(EXTRACTED ENTRIES)
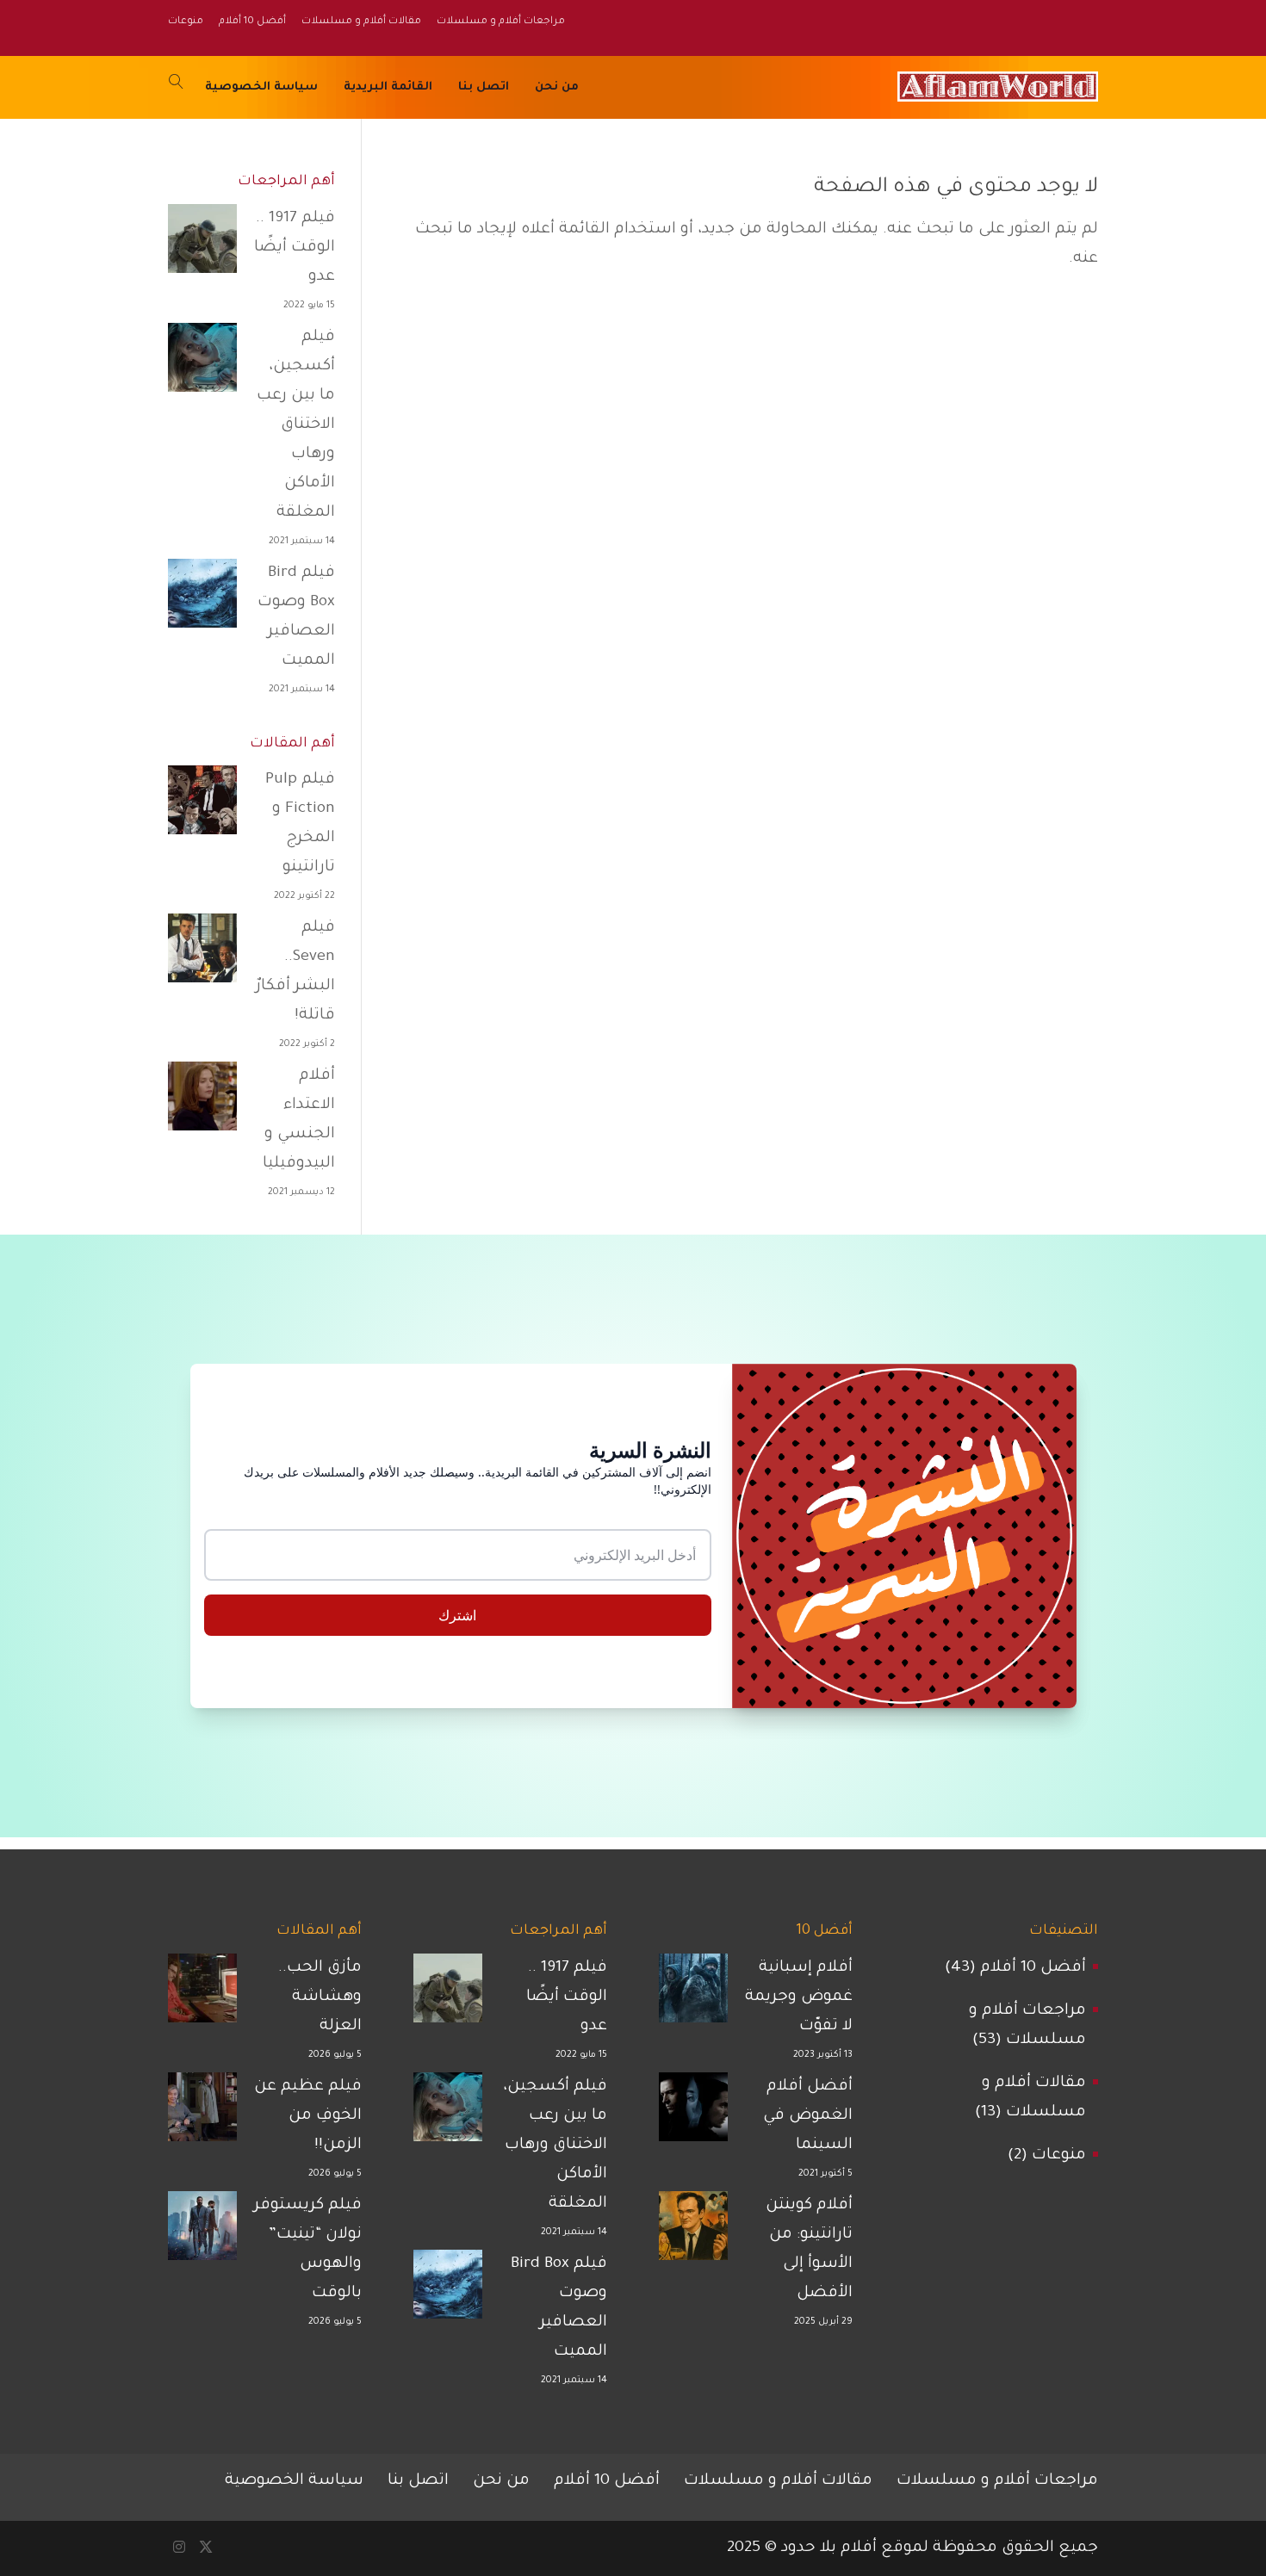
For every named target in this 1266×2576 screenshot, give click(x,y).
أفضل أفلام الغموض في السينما (808, 2116)
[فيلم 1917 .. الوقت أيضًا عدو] (202, 244)
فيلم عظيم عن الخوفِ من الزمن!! (308, 2116)
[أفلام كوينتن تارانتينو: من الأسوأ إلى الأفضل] (693, 2231)
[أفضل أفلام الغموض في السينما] (693, 2112)
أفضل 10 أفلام (1033, 1968)
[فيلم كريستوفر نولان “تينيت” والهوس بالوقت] (202, 2231)
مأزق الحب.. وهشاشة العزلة (320, 1997)
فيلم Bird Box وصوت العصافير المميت (296, 617)
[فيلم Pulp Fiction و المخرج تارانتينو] (202, 805)
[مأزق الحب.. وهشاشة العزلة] (202, 1994)
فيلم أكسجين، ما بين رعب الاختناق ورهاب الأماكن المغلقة (296, 425)
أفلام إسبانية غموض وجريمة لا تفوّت (799, 1997)
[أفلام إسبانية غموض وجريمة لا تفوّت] (693, 1994)
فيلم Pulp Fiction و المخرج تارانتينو (300, 823)
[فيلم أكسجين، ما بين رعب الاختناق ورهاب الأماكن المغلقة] (202, 363)
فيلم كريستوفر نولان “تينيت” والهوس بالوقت (308, 2249)
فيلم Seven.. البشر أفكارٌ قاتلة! (295, 972)
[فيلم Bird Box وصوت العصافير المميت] (202, 599)
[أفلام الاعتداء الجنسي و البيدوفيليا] (202, 1102)
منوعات (1059, 2155)
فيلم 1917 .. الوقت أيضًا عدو (294, 248)
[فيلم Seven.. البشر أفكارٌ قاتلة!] (202, 953)
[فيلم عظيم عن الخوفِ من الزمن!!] (202, 2112)
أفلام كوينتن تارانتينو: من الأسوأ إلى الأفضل (809, 2249)
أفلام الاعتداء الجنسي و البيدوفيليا (299, 1120)
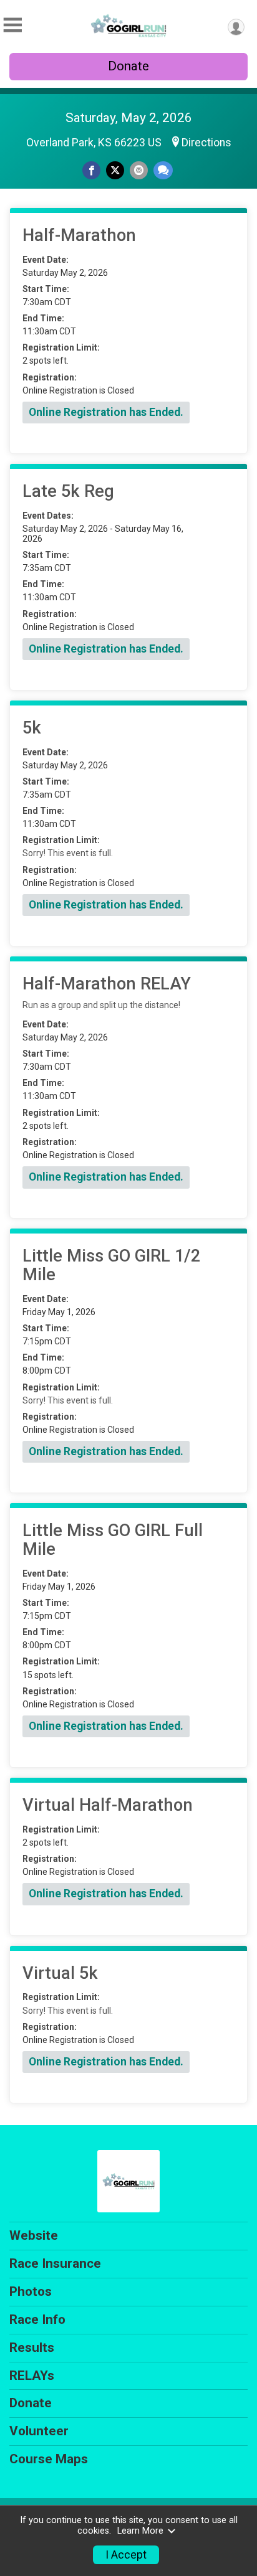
(End EXTRACTED ENTRIES)
**WORK ITEM**. Show a copy of each line from the records above in which the string "Pulp" occurs.

**WRITTEN RESPONSE**.
[فيلم Pulp Fiction و المخرج تارانتينو] (202, 805)
فيلم Pulp Fiction و المخرج تارانتينو (300, 823)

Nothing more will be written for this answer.